Task description.
Reproduce the data without any change, starting with the line that contains "Screen dimensions: 1568x728" and going on through the line that contains "Switch to the Kết", both included.

Entries.

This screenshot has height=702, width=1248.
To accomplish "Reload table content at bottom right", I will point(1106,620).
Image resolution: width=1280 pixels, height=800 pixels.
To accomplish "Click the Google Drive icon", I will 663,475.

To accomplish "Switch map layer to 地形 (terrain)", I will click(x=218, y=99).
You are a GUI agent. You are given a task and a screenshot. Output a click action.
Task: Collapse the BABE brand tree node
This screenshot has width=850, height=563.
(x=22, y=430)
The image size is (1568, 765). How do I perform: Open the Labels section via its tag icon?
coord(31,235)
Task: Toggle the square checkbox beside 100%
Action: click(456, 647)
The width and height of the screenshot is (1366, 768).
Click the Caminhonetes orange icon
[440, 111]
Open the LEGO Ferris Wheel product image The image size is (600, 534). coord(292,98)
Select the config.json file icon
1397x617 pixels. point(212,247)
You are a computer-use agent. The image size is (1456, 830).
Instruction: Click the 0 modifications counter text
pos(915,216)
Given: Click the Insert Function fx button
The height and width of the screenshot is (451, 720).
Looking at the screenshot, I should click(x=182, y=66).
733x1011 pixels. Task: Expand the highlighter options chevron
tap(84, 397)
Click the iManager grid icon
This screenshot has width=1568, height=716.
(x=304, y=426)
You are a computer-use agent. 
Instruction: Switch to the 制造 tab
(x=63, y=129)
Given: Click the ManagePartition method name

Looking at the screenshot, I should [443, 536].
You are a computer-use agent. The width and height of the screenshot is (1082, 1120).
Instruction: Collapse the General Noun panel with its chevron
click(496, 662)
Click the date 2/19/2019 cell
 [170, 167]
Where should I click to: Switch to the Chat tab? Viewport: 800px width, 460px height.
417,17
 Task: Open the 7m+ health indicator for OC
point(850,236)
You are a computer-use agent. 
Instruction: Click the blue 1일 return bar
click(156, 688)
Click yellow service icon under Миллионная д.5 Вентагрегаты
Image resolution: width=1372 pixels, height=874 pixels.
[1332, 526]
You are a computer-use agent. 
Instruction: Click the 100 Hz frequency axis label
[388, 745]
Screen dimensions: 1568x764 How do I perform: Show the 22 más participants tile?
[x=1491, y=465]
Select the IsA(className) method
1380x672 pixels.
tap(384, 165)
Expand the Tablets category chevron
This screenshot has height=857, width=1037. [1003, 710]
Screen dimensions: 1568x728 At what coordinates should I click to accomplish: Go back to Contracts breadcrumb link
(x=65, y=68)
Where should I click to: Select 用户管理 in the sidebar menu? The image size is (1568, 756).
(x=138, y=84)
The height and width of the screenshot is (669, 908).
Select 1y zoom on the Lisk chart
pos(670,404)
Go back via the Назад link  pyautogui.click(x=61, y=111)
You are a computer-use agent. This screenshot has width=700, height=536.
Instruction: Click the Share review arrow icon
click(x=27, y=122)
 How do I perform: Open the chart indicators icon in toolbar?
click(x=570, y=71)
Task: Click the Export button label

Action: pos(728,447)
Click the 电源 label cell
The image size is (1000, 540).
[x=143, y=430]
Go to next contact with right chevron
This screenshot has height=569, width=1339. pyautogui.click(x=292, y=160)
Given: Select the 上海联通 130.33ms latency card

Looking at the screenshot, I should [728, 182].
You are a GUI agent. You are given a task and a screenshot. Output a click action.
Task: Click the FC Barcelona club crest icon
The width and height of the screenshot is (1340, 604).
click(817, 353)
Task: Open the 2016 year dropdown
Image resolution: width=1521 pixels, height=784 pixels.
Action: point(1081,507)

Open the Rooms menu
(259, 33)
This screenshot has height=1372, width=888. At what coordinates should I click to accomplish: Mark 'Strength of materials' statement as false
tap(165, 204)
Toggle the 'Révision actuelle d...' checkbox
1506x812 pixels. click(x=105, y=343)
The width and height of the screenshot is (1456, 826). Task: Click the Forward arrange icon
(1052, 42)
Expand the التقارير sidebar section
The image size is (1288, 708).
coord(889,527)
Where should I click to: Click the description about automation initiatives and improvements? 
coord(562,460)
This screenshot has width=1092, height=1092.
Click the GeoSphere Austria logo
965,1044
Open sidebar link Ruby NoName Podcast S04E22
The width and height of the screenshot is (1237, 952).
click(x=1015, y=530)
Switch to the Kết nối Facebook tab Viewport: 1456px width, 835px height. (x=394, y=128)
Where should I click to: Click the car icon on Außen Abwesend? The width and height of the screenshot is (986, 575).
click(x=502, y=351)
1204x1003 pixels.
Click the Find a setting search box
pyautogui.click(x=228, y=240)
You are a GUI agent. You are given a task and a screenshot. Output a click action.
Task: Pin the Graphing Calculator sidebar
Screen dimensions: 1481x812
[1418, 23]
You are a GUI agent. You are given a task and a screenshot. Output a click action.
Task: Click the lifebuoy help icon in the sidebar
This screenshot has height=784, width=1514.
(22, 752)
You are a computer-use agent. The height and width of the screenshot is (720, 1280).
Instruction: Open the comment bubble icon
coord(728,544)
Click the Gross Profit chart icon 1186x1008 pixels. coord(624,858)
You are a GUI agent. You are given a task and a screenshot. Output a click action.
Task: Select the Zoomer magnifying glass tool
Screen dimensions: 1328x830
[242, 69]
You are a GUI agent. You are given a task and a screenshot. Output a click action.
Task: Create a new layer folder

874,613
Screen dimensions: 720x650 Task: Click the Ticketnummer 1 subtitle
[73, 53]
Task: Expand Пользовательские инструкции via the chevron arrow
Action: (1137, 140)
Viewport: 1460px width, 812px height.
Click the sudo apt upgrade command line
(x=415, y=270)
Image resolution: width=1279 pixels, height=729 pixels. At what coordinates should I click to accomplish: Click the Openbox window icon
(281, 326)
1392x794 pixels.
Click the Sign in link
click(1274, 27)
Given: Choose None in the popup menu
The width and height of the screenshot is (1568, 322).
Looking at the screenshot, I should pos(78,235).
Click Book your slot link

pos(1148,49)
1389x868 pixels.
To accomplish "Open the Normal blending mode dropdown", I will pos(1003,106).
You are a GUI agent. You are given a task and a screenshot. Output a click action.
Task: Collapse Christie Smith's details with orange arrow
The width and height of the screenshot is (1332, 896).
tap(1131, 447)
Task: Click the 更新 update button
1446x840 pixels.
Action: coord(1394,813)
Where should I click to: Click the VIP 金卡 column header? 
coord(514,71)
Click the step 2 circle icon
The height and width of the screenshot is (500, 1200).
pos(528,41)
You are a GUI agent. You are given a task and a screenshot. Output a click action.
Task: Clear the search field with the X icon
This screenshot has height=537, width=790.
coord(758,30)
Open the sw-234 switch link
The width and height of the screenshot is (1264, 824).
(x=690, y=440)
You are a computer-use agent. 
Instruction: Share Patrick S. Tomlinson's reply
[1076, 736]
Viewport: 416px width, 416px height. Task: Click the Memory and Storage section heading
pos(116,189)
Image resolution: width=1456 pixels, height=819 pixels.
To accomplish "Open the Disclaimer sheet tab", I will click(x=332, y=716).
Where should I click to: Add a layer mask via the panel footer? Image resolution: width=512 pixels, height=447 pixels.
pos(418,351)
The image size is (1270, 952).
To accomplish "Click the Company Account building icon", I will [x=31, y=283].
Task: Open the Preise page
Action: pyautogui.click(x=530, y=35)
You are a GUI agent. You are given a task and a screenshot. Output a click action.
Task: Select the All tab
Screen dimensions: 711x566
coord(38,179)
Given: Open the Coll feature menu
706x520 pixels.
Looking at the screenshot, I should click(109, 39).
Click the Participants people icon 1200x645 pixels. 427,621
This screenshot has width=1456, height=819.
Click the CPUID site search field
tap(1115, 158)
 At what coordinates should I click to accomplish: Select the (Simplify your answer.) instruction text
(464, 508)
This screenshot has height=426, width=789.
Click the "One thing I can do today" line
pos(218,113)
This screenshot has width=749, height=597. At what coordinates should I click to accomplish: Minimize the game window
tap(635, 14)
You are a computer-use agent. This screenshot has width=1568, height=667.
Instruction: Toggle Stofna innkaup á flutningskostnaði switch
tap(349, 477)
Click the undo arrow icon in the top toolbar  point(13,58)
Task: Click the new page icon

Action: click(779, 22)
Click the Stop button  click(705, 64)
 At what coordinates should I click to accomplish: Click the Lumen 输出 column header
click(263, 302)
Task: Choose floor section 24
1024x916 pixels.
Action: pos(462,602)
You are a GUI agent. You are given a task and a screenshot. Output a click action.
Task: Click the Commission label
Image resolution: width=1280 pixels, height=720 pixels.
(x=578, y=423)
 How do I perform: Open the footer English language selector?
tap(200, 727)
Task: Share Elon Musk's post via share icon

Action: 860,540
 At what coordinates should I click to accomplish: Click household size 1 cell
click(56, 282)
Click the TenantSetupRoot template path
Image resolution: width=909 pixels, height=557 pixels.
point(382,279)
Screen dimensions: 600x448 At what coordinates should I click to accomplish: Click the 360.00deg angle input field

Expected answer.
Screen dimensions: 1568x728 At what coordinates should I click to accomplish: Go back to Contracts breadcrumb link
(x=65, y=68)
Where should I click to: Select 用户管理 in the sidebar menu? The image size is (1568, 756).
(x=138, y=84)
The height and width of the screenshot is (669, 908).
Select 1y zoom on the Lisk chart
pos(670,404)
Go back via the Назад link  pyautogui.click(x=61, y=111)
You are a computer-use agent. This screenshot has width=700, height=536.
Instruction: Click the Share review arrow icon
click(x=27, y=122)
 How do I perform: Open the chart indicators icon in toolbar?
click(x=570, y=71)
Task: Click the Export button label

Action: pos(728,447)
Click the 电源 label cell
The image size is (1000, 540).
[x=143, y=430]
Go to next contact with right chevron
This screenshot has height=569, width=1339. pyautogui.click(x=292, y=160)
Given: Select the 上海联通 130.33ms latency card

Looking at the screenshot, I should [728, 182].
You are a GUI agent. You are given a task and a screenshot. Output a click action.
Task: Click the FC Barcelona club crest icon
The width and height of the screenshot is (1340, 604).
click(817, 353)
Task: Open the 2016 year dropdown
Image resolution: width=1521 pixels, height=784 pixels.
Action: point(1081,507)

Open the Rooms menu
(259, 33)
This screenshot has height=1372, width=888. At what coordinates should I click to accomplish: Mark 'Strength of materials' statement as false
tap(165, 204)
Toggle the 'Révision actuelle d...' checkbox
1506x812 pixels. click(x=105, y=343)
The width and height of the screenshot is (1456, 826). Task: Click the Forward arrange icon
(1052, 42)
Expand the التقارير sidebar section
The image size is (1288, 708).
coord(889,527)
Where should I click to: Click the description about automation initiatives and improvements? 
coord(562,460)
This screenshot has width=1092, height=1092.
Click the GeoSphere Austria logo
965,1044
Open sidebar link Ruby NoName Podcast S04E22
The width and height of the screenshot is (1237, 952).
click(x=1015, y=530)
Switch to the Kết nối Facebook tab Viewport: 1456px width, 835px height. (x=394, y=128)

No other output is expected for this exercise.